When you feel you are in control of a given situation, you have a sense of security. When others try to take over that control, you instinctively rebel.
Dr. Les Carter gives this example: "Enter into your life someone who says, 'I don't like the way you do things. We're going to do things my way.'
"That happens frequently in a divorce. Another person may start making decisions that directly affect you, that are way out of bounds from what you believe. He or she may say things about you behind your back. You feel like you're constantly scrambling, trying to figure out what to say in rebuttal. You feel controlled.

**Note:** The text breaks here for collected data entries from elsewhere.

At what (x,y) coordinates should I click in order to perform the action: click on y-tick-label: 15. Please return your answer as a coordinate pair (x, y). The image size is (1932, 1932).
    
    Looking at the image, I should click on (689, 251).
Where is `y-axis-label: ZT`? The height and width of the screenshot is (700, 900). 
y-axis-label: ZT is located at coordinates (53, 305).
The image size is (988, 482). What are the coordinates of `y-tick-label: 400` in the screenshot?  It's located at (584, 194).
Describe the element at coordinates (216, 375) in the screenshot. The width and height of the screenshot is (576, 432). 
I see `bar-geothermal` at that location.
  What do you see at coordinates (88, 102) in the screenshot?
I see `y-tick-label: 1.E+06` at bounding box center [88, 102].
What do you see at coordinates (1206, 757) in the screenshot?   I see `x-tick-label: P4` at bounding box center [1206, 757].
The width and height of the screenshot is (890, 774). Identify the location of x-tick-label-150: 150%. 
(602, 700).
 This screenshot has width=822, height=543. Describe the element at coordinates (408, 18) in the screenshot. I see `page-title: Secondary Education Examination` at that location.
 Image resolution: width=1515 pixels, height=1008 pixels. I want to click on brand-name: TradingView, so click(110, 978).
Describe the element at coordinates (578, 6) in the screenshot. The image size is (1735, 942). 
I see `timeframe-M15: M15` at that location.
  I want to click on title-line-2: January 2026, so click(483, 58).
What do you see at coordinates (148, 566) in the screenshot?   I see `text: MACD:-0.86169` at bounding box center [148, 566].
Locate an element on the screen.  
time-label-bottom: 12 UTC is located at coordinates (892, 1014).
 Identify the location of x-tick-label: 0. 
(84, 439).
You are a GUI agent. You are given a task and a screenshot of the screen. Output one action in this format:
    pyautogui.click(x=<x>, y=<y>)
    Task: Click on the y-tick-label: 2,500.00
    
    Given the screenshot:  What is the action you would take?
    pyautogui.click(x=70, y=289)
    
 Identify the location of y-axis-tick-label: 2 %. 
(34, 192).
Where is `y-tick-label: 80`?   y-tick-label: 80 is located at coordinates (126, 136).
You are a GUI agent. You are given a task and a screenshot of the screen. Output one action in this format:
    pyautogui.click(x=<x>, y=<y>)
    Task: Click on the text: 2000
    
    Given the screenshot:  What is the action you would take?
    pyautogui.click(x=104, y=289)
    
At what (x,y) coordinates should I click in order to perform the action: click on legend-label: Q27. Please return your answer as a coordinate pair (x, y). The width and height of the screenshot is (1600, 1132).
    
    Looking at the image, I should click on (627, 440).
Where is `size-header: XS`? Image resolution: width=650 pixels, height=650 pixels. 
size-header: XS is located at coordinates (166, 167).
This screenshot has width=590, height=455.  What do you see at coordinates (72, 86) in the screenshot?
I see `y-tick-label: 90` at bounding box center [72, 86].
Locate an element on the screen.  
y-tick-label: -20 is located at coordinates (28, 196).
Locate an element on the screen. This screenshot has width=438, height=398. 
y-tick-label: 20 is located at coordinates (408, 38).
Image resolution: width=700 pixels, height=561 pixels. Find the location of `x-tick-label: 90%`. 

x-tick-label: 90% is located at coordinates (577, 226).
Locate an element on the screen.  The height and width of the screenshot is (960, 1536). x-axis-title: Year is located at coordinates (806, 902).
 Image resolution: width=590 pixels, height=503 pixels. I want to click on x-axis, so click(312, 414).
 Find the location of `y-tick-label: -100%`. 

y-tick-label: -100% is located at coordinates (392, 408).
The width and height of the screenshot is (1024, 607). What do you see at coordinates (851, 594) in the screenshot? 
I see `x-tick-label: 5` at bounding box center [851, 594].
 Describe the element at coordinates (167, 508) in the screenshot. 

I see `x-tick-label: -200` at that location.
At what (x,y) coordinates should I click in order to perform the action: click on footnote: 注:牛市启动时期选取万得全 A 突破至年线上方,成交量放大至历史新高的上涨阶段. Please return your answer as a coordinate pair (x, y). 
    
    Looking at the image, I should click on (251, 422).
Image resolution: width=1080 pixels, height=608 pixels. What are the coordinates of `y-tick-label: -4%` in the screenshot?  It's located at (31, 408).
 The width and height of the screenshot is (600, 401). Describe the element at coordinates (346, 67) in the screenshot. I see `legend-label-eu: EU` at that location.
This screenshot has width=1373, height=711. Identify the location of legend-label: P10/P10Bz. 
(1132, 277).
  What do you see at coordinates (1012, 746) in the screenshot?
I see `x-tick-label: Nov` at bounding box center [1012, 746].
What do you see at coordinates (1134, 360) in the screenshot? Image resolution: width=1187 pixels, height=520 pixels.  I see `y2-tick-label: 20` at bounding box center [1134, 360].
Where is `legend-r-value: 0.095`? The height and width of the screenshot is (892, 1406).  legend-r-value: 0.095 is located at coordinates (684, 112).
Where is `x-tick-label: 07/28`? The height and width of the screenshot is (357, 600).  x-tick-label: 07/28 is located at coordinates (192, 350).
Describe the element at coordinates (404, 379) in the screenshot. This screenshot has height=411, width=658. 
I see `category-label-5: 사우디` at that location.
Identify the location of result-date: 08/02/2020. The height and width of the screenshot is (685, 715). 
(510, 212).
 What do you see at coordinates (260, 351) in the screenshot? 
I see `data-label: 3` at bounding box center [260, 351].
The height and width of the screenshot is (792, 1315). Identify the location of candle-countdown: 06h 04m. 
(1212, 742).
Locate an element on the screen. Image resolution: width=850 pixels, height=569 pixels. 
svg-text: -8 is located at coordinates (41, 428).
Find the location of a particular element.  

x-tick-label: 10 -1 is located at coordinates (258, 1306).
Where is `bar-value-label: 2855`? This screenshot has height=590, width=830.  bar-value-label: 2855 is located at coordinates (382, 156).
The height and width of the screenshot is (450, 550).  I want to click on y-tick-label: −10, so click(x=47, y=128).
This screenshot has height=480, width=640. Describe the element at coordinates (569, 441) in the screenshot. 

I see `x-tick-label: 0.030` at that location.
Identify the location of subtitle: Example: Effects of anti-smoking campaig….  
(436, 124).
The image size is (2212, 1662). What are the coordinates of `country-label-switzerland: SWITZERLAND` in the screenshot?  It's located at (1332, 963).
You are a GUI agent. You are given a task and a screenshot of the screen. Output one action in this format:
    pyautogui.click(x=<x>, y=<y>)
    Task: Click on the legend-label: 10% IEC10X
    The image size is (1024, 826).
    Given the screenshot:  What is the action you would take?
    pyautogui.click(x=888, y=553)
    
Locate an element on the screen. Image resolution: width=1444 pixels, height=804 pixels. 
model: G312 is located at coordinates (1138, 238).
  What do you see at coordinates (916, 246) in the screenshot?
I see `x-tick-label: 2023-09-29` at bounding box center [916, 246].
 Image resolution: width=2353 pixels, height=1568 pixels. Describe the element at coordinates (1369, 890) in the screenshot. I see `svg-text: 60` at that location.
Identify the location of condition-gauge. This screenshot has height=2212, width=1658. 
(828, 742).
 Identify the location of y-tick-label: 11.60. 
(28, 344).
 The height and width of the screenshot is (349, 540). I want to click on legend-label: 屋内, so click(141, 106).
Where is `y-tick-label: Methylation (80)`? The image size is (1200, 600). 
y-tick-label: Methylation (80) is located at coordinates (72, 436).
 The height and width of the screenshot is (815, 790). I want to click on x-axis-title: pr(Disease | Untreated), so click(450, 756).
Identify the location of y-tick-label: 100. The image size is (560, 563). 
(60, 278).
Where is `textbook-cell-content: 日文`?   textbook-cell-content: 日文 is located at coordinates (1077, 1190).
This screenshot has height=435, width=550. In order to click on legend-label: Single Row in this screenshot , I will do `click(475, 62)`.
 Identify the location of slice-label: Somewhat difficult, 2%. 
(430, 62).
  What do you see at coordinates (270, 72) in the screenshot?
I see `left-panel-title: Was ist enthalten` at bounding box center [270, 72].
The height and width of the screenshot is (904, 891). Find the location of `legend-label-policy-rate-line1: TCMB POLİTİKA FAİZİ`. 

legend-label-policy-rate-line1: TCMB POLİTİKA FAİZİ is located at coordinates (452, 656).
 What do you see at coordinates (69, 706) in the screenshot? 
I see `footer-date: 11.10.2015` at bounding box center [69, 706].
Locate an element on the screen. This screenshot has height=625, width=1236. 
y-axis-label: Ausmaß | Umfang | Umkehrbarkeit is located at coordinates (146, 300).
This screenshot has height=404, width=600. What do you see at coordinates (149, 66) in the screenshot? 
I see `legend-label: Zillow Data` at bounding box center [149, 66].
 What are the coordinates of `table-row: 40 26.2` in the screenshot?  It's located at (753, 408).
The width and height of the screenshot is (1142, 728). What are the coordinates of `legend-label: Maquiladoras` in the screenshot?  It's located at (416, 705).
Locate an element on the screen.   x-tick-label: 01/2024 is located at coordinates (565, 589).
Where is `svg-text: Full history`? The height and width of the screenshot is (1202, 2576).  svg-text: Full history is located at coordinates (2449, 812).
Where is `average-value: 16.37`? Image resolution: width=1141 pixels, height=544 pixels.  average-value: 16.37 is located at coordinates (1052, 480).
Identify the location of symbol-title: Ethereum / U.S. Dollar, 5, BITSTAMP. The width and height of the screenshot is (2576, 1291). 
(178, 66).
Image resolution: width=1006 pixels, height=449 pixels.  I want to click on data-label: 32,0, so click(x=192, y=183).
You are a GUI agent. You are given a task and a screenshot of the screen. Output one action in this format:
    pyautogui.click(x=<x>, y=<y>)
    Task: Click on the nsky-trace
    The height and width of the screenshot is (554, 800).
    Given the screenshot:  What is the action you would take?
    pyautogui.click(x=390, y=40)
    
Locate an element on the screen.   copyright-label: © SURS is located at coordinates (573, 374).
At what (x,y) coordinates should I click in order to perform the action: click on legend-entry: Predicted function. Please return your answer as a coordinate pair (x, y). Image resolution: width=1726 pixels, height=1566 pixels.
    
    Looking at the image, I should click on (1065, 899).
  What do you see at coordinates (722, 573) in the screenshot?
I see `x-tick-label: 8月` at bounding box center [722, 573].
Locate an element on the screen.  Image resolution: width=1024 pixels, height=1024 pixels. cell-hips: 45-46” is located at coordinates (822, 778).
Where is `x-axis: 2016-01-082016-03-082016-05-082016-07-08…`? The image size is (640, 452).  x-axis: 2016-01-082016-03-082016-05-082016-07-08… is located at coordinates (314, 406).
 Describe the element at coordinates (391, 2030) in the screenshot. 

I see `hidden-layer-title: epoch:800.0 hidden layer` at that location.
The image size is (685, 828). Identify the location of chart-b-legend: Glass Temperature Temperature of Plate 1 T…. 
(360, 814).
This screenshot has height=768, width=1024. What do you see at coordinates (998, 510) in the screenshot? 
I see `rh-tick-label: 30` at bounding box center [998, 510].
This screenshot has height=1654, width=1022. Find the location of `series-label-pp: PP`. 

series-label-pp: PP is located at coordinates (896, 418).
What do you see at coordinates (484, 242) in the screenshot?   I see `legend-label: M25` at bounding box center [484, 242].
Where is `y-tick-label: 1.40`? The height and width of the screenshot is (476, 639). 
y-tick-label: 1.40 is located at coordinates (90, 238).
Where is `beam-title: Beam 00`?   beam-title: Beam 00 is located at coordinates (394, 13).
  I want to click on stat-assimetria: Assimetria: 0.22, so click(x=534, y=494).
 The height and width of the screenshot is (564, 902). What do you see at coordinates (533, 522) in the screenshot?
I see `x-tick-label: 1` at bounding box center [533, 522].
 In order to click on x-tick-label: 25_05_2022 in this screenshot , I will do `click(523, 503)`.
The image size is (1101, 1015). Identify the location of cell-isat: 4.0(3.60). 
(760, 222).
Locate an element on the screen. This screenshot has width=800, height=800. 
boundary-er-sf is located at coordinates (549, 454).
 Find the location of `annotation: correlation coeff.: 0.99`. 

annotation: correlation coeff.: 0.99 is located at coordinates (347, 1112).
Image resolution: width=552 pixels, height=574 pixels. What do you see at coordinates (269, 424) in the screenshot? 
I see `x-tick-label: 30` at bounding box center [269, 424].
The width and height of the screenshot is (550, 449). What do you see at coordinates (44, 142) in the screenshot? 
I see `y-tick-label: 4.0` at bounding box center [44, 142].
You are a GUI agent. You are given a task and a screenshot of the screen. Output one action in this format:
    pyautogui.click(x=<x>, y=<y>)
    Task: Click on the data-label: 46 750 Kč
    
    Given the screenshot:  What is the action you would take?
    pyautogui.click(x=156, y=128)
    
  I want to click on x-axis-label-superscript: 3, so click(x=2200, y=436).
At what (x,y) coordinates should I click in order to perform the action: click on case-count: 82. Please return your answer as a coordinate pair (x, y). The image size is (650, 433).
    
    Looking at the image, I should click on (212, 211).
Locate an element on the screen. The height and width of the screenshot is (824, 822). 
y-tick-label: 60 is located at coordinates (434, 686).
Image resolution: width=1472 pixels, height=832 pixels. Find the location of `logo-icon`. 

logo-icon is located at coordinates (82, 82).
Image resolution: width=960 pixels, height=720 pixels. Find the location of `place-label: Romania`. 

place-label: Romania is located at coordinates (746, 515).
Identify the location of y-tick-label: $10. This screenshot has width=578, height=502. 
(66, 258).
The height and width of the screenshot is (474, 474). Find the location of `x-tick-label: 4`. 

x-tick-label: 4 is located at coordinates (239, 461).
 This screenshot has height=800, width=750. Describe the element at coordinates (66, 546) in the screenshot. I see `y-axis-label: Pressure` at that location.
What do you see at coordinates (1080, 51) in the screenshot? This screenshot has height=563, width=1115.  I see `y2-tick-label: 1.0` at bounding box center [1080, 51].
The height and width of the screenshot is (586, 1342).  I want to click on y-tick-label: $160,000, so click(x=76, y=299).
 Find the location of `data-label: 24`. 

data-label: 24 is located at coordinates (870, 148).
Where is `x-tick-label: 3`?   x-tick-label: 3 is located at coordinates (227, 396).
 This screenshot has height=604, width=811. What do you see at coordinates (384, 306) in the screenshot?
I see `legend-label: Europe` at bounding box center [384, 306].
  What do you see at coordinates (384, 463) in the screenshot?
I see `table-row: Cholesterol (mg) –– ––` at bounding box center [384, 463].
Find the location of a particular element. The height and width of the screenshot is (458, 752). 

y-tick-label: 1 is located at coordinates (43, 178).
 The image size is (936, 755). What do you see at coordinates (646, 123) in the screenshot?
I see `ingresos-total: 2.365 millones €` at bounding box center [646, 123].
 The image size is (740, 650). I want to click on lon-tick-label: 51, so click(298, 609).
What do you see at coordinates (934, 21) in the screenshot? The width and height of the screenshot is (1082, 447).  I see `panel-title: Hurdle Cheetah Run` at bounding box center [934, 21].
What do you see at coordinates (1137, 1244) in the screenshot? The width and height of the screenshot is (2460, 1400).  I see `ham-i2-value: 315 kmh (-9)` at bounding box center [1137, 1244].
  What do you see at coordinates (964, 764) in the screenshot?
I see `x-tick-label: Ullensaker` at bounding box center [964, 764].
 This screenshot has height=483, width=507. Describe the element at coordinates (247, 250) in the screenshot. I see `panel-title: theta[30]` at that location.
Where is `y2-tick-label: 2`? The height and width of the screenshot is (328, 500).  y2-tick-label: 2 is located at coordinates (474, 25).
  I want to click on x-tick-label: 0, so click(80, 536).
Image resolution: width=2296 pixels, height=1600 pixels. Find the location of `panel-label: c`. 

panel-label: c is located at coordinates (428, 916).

"When that occurs, your natural desire is to want to recapture control. You can find yourself in a power play: 'You've got control over me. I want to prove I can have control back over you.' Before you know it, you get pulled into frustrating circumstances, the net result being anger.
"If you want to let go of some of the anger, then let go of it by realizing you can't control other people. You may not like what they have to say or how they are acting, but that's not something you can control."
You are always the one who controls how you react to a situation. Your attitude, your words, and your actions are all the result of decisions made by you. Focus on controlling yourself, and walk on a higher plane than those who are negative, petty, or domineering.
"From the ends of the earth I call to you [God], I call as my heart grows faint; lead me to the rock that is higher than I" (Psalm 61:2).